Saturday, October 8, 2011

The Economy

I have just returned from a trip to West Texas - far West Texas. My purpose in going there was two pronged. "Tex" left his car here in San Marcos for repairs and I drove it out to him in Marfa. It's a long drive out there - about seven hours or so. Even though the speed limit on I-10 is 80, it can tire you out and makes for a long day. I had my camera with me too, and I seldom go anywhere without my camera.

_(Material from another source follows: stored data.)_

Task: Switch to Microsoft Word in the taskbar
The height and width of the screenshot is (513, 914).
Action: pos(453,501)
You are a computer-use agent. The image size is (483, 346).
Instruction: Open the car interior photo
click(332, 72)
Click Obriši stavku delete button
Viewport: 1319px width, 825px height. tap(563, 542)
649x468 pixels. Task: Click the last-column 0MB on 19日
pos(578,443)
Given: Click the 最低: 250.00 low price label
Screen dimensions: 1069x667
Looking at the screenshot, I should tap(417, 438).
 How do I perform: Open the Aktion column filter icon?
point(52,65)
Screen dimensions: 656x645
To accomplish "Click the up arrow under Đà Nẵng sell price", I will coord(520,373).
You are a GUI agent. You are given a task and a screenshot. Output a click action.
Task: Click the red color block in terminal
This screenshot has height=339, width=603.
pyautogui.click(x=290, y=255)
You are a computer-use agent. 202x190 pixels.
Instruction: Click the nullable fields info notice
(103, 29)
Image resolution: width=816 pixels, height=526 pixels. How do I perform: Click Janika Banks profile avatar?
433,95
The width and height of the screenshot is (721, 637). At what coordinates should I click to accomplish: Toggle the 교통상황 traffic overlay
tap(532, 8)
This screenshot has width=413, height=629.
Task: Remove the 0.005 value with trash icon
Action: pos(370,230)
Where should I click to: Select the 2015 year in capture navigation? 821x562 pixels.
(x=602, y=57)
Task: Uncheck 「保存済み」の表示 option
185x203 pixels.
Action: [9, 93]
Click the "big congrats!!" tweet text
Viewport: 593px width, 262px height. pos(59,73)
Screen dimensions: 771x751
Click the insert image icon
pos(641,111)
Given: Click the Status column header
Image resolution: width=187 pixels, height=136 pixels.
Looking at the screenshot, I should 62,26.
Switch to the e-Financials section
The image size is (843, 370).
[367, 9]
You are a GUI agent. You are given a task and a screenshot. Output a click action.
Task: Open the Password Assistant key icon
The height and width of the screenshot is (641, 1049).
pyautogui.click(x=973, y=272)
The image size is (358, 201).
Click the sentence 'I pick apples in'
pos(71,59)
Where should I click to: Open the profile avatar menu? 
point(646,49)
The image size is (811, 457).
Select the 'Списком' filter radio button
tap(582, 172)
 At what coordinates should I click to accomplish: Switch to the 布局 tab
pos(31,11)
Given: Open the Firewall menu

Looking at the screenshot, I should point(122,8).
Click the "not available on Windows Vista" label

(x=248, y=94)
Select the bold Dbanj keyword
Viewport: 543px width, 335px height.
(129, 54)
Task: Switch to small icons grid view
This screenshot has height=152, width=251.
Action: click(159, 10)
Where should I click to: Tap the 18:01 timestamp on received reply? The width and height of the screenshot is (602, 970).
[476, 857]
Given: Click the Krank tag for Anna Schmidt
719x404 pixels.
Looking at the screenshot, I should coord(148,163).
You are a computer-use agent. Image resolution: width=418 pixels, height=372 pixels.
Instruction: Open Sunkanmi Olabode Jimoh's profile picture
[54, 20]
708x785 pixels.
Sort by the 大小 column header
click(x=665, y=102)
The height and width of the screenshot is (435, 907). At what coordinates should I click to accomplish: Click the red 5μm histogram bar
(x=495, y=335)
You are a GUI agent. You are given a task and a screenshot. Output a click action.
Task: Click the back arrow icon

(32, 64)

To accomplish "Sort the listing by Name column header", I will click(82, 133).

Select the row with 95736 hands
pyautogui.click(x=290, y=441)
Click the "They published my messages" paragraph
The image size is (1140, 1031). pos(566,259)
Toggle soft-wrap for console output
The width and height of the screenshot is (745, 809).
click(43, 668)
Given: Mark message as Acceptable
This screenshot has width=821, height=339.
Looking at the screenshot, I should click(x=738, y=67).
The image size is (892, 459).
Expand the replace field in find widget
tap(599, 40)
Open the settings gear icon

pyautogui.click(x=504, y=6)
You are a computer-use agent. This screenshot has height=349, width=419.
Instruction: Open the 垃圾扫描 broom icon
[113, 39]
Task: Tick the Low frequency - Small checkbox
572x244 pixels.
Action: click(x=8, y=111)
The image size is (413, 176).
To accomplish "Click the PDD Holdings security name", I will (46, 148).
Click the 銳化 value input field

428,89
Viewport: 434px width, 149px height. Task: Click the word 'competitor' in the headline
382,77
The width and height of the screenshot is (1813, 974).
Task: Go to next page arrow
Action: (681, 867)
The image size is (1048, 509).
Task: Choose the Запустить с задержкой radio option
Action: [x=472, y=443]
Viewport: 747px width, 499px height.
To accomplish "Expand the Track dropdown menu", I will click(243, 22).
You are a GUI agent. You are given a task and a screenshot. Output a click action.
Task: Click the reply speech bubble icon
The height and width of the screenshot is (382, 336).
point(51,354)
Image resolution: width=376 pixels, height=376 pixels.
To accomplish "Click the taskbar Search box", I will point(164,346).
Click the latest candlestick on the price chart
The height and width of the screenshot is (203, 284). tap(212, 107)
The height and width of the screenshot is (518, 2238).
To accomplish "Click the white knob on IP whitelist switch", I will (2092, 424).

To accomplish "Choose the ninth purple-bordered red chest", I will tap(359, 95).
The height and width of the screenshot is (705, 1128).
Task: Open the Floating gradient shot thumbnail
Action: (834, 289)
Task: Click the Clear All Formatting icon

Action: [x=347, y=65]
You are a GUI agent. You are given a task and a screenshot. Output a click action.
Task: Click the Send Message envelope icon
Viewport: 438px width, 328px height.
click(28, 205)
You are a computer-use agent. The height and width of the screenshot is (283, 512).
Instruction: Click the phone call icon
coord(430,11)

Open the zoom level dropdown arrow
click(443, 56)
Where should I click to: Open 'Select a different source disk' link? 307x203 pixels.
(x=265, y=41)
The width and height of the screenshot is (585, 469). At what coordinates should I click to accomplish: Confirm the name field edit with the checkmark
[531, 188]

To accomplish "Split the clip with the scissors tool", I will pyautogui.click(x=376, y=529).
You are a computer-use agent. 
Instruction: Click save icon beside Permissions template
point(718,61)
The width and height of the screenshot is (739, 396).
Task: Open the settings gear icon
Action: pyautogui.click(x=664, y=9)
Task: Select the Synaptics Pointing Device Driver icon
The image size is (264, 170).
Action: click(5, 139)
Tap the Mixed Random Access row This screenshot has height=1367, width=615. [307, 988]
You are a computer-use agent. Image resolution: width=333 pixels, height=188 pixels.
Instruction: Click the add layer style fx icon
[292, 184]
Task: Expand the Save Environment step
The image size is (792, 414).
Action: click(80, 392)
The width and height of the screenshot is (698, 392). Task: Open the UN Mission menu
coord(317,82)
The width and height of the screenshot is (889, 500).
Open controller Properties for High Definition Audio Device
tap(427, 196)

That part of Texas is the high desert - about a mile high - with magnificent light and big sky. It's no wonder that the small town of Marfa has attracted an odd and eclectic set of visitors and/or transient residents who live among the lesser population of cowboys and ranch hands and oil service folks and poorer Hispanics. And there is the Border Patrol people too. But times are hard in this country right now and in this distant patch of grass and trees and adobe houses, there is a lull there too. Although I could easily imagine living in a place like Marfa in a small warehouse with a loft and garage, wood shop and gallery space, I can see its tattered edges. Life is going on there - like it is everywhere - but the margins are thin. In far West Texas people are just barely getting along. And as far away as they are from everywhere else, there isn't much rescue in store for them either.

There is the drought, which seems to be the aggravated circumstance to it all. Trees have died, lawns are dry, and ranchers have sold off a good bit of their livestock. But people just aren't going places like they used to, and they aren't spending a lot of their money either. Every place I went to spend the little bit of money I had, conversations were afoot about who was having a hard time, who was just breaking even, and who was going to lose their business. In Washington of course, there is the jobs bill, and the angry republicans, and so little constructive, intellectually based, long term thinking underway that any rescue is a long way off. I suppose that our system facilitates a culture of short term thinking and short term gratification for those whose grasp on power is at risk every four years. How possibly, when your objective is to stay in office - and absent the high moral sense of duty and honor these offices call for, can one think of anything that is not going to benefit you within that term. How sad that the real World doesn't work that way. It's no wonder that the loudest voices in Washington are the ones who walk in there with the deepest pockets.

As long as our Domestic multi-national corporations are allegiant to themselves and not to the country from which they were born, and Wall Street, banks and insurance companies, energy producers and automobile manufacturers are allegiant only to their stock holders, and cities and counties and states continue to pursue their economic objectives by raising funds by ever more imaginative means - bleeding the turnip and trekking forth into debt on the promise of future growth, and when we just print more money on the printing press to pay the light bill, and when across the land the stock holder has the power and the absence for foresight to plunder the customer, we are all sadly doomed and "Camelot" will fall into rusted ruins.